Judges in various states have already declared the law banning 18- to 20-year-olds unconstitutional, but it continues to be challenged. The Fourth Circuit, which is far more left-leaning, heard oral arguments in a similar case as the Fifth Circuit last week, and Minnesota has petitioned the Supreme Court to review a decision by the Eighth Circuit blocking a similar state mandate.

With this in mind, the Supreme Court will probably take up and provide clarity on this question at some point: Are 18- to 20-year-olds covered by the Second Amendment or not?

While proponents of such restrictions argue that members of this group are more likely to commit violence with guns, or to commit suicide, they should then also advocate for changing the age of those required to sign up for the military draft to 21. The 26th Amendment gave adults under 21 the right to vote because everyone understood the injustice — and the absurdity — of sending young people off to war when they didn’t have the right to vote for or against the politicians who would decide whether they were sent to war.
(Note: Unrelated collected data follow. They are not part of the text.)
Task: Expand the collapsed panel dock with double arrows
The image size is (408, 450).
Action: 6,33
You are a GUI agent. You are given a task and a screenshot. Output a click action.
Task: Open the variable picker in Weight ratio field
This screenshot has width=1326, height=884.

If young men and women are old enough to go to war and vote, they should be old enough to own a gun.

It is true that at times in history those under 21 have been seen as less than full adults. That isn’t entirely without merit. It is believed that a person’s brain doesn’t fully develop until age 25; until that point, young people are certainly likely to be more impulsive and to make questionable decisions.

And so again, if this country wants to rethink how we view adulthood and when a person should be sent to war or allowed to vote, then that is a reasonable idea to discuss — though it would ultimately require a constitutional amendment.

But for right now, Americans consider 18 to be the age of adulthood, and we consider an 18-year-old to be ready to fight for and die for his or her country (or even another country).

Historically, 18-year-old Americans were required to have a firearm and serve in militias and as law enforcement officers. They were not viewed as second-class citizens, expected to bear the gravest responsibilities but only afforded some rights. No, they were viewed as adults and citizens, with all the inherent rights and responsibilities that those classifications carried in American society.

Therefore, it is hard to argue that the Second Amendment was never intended to apply to those who were 18 to 20 years old, and clearly American courts agree.

Thanks to the Bruen decision, the Second Amendment is once again protecting the right of not just some but all law-abiding citizens who want to purchase and carry firearms.